Pull every line with the word "pixels" out of the entries below.

** SUPPLIED INFORMATION follows **

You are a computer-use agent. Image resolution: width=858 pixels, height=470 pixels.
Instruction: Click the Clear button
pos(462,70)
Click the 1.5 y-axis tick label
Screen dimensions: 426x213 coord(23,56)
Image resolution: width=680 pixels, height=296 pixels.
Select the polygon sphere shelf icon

** End of SUPPLIED INFORMATION **
** SUPPLIED INFORMATION follows **

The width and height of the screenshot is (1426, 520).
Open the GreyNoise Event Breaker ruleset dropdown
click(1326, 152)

** End of SUPPLIED INFORMATION **

◆ SOLUTION TO THIS EXERCISE
You are a computer-use agent. Image resolution: width=858 pixels, height=470 pixels.
Image resolution: width=680 pixels, height=296 pixels.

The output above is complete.